Economist紙、反攻作戦の失敗を認めないと同じ結果を繰り返すだけ

ザルジニー総司令官の記事を掲載したThe Economist紙は、ウクライナ・プラウダ紙の取材に応じ、反攻作戦が失敗したと認めなければ「同じ結果」を繰り返すだけで、次回の反攻作戦で「異なる可能性」を期待できないと指摘しました。

現状を打開するためには現状を認めることが重要

ウクライナ・プラウダ紙は「ザルジニー総司令官のインタビュー記事」を掲載したThe Economist紙に取材し、同紙の軍事コラムニストであるシャシャンク・ジョシ氏が興味深い視点を提供していると述べています。ジョシ氏は、ウクライナの問題を解決するためには現状を認めることが非常に重要であると指摘しました。

出典:ArmyInform/CC BY 4.0

ザルジニー総司令官は、公の場でウクライナ軍の問題を議論する決断をしたことについて、ジョシ氏のインタビューに答えながら語っています。「反攻作戦の問題点を公にするのは非常に難しい選択だったと思う。彼が指摘した内容の殆どは人々の期待を裏切る内容だったが、人々は反攻作戦が直面した困難さ、特に南部戦線での困難な状況を理解していない。恐らく『ロシア軍は予備戦力、弾薬、ミサイルが不足して多くの困難を抱えている』と考えていたため『何かセンセーショナルな突破口が目前に迫っている』と錯覚していたのだろう」と述べました。

現状を正しく把握するためには、あらゆる側面を認識する必要があります。しかし、ジョシ氏は、ウクライナが必要としている支援が何であるかを理解するためには、技術的な観点から詳細に言及したザルジニー総司令官が提供した情報が非常に貴重であると評価しています。

出典:Photo by John Hamilton

現状を認めることが打開策への第一歩

ウクライナの問題についての評価は、ウクライナの支持国である西側諸国にとっても重要です。ジョシ氏は、「現状について正直に話すことが重要だ。欧米の政治家達は『膠着状態』というワードの使用を避けていた。何故なら膠着状態と認めると『ウクライナの状況が絶望的』で『この消耗戦においてロシアが有利だ』という印象を世論に植え付けるリスクがあるからだ。戦争の膠着状態は『反攻作戦の失敗』を意味し、西側諸国はウクライナへの支援を撤回せざるを得なくなるかもしれない」と述べています。

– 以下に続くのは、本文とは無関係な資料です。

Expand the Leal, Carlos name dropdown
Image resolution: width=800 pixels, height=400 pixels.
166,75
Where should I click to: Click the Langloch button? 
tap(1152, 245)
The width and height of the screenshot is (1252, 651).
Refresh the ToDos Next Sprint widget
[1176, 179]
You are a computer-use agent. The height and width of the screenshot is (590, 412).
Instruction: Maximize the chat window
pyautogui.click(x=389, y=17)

出典:Сухопутні війська ЗС України

ザルジニー総司令官が反攻作戦の失敗を認めることは、現状を打破し、ウクライナにとってより良い未来を作るための重要なステップとなります。ジョシ氏は、「現状を打破するためには現状を認めることが最も重要だ。私はウクライナに対して宿命論者であったことはなく、長い戦いの中で困難に直面しても最終的には勝利すると信じているし、国力の大きなロシアの長期戦に必ず勝利する保証もない。しかし、ウクライナを見捨てようとする政治家、特に米国の共和党は自分達の主張を押し広げるためザルジニー総司令官の発言を利用するリスクがある」と述べています。

戦局を打破するためには戦術的な課題も解決する必要がある

ウクライナの現状を打破するためには、戦術的な課題も解決する必要があります。ジョシ氏は、地雷原や敵の砲兵装備の対策として、新しい地雷処理技術や電子戦能力、遠隔操作可能なロボット技術に注力することが重要であると主張しています。また、ウクライナ軍の訓練規模を拡大し、兵士の質の向上にも取り組む必要があると述べています。

出典:Генеральний штаб ЗСУ

ウクライナの問題は短期的には解決されないかもしれませんが、ジョシ氏は、ウクライナが現在の領土を守りながら問題解決の準備をし、次の攻勢に備えることが重要だと強調しています。

戦争の行方は予測できないものですが、現状を認め、技術的な課題を解決することで、ウクライナにとってより良い未来が訪れることを願ってやみません。

以上がシャシャンク・ジョシ氏による主張の要点です。ザルジニー総司令官の発言を真摯に受け止め、現状を正しく評価することが、ウクライナの問題を解決するための重要なステップとなるでしょう。